- _DATA SHOWN_

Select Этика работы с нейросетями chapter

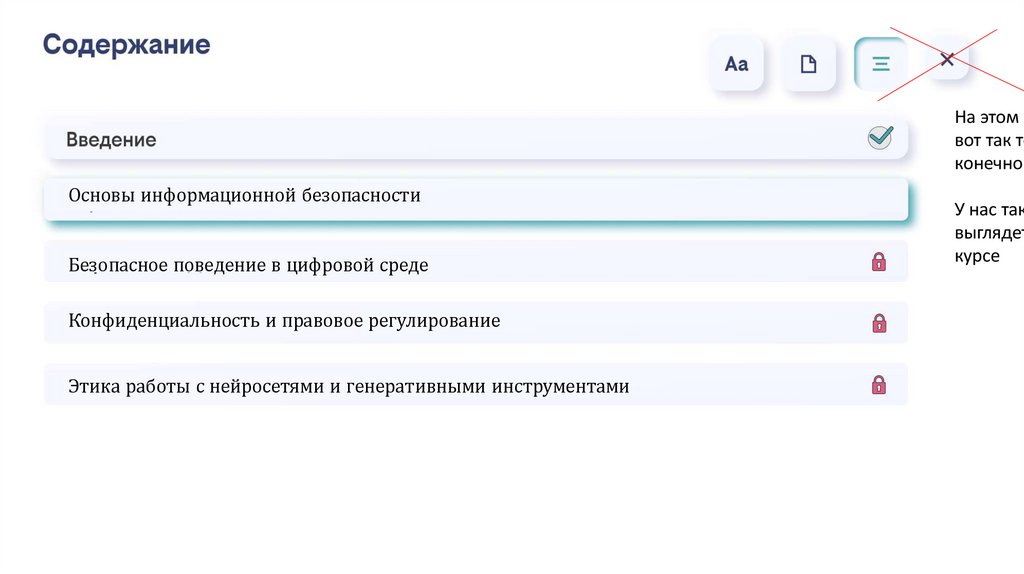click(348, 386)
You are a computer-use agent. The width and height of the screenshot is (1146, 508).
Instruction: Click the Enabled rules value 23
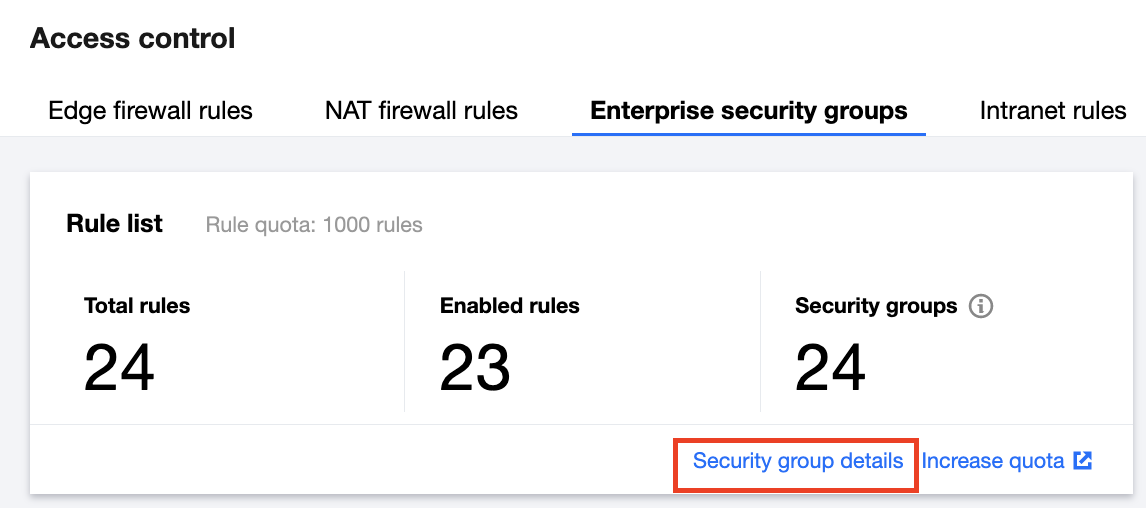pos(475,367)
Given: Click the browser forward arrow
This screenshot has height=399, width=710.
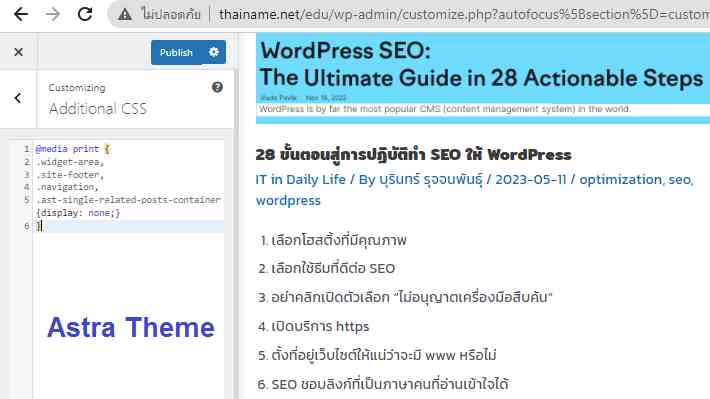Looking at the screenshot, I should tap(53, 14).
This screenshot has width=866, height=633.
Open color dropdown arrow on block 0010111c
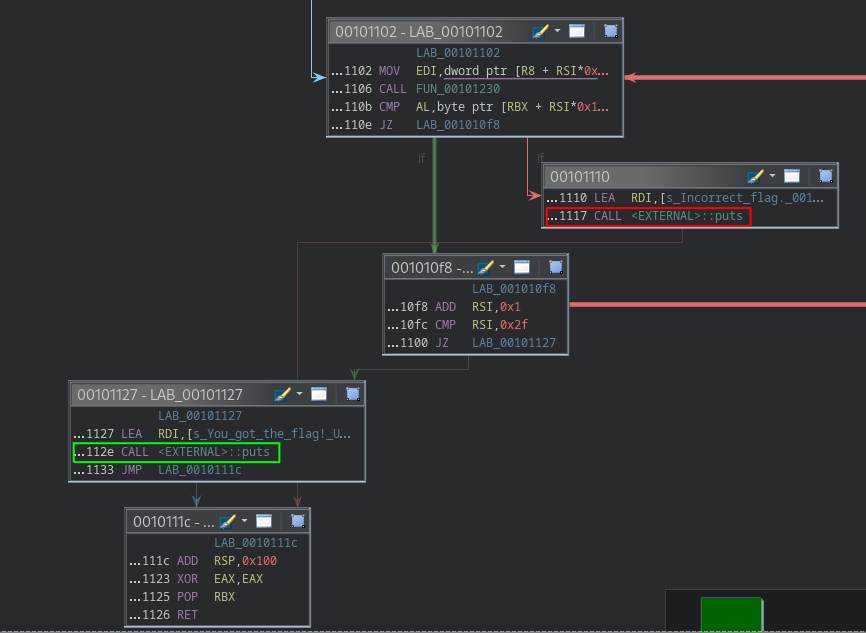click(244, 521)
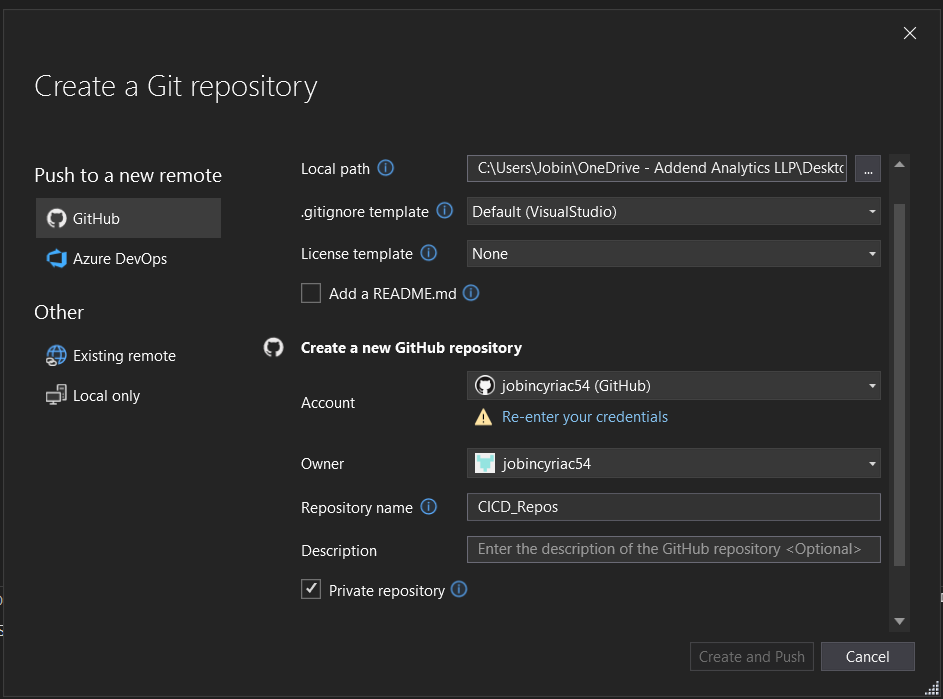Expand the Owner dropdown
The width and height of the screenshot is (943, 699).
[x=673, y=464]
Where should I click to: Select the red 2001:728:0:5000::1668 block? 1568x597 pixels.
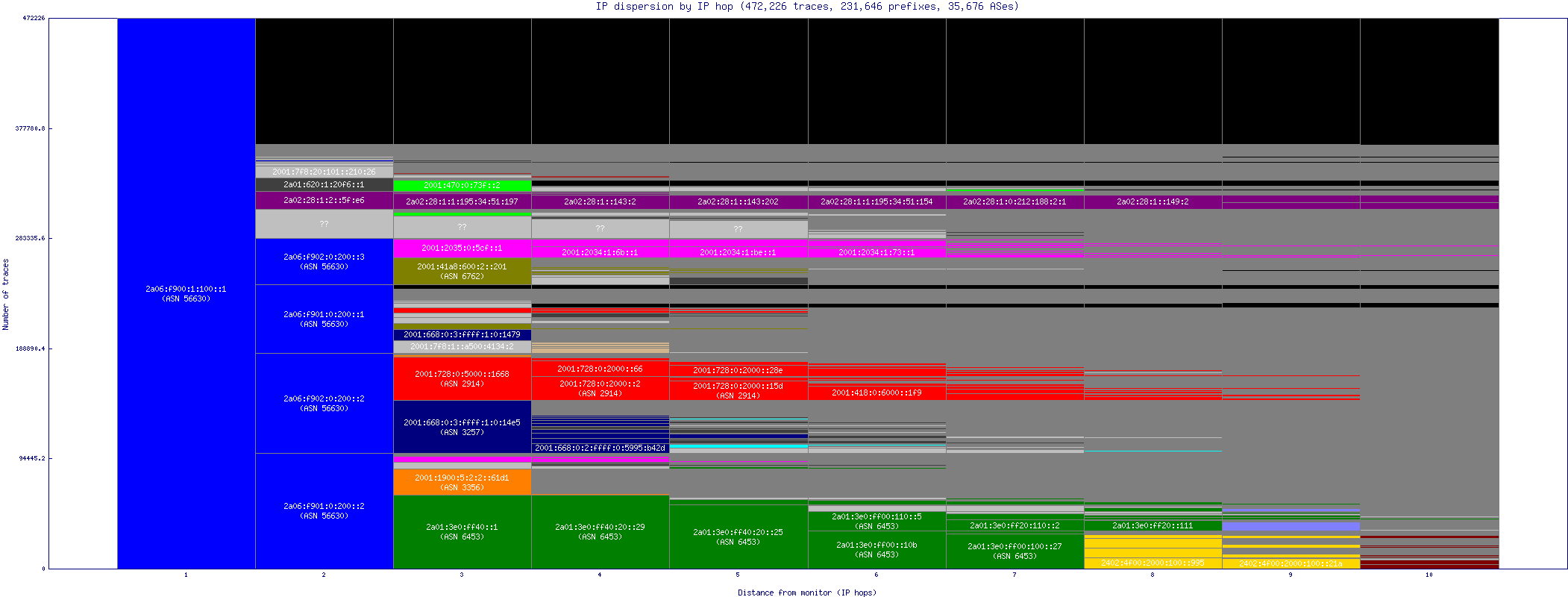pos(462,378)

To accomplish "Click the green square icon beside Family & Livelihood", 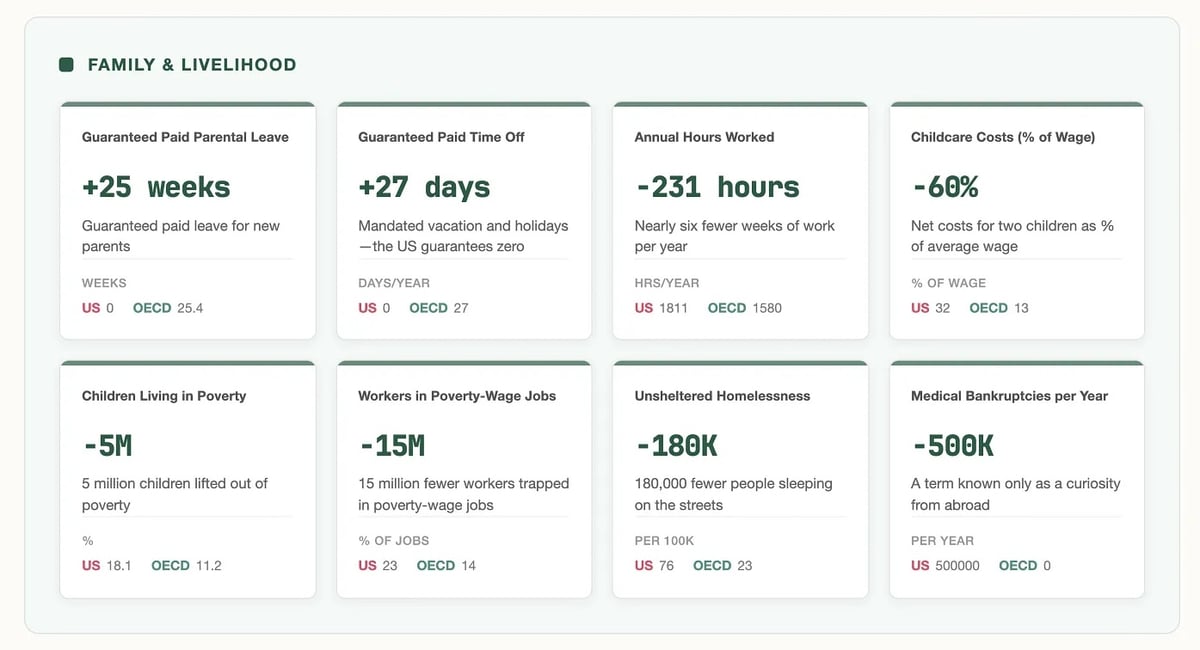I will (67, 65).
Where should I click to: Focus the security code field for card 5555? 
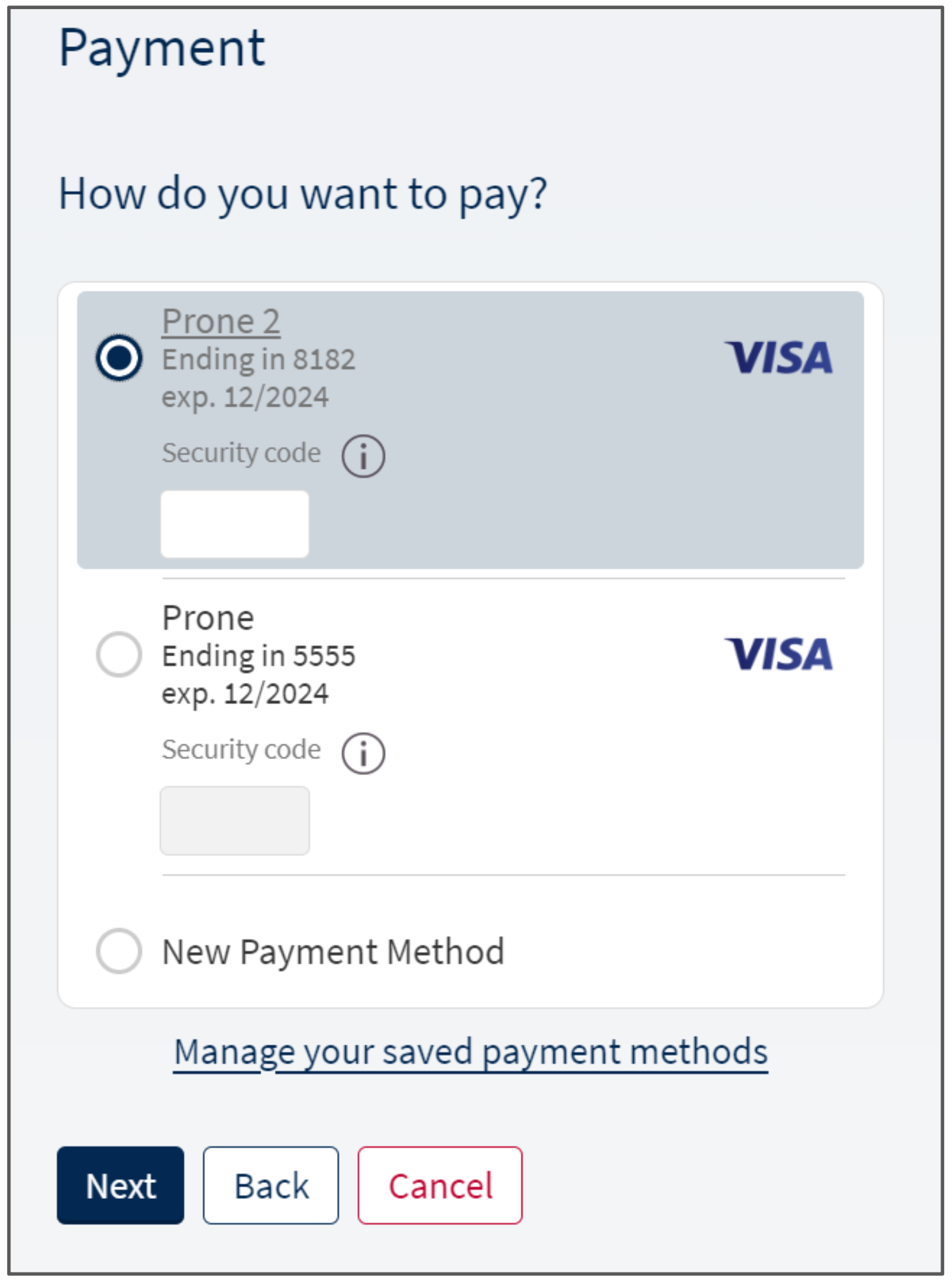(234, 821)
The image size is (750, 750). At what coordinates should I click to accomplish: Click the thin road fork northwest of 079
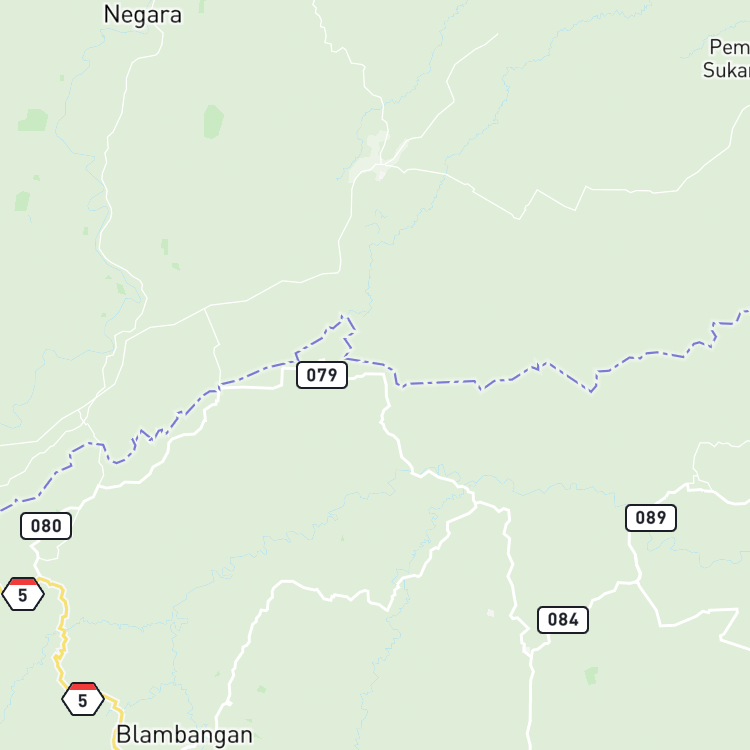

- _ASSIGNMENT_
Copy exactly the lines of the listing above between the one holding "You are a computer-use" and the one holding "Given: Click the browser forward arrow", inclusive; omit all pictures.

- _ANSWER TO THIS EXERCISE_
You are a computer-use agent. The width and height of the screenshot is (1146, 508).
Instruction: Click the Enabled rules value 23
pos(475,367)
Given: Click the browser forward arrow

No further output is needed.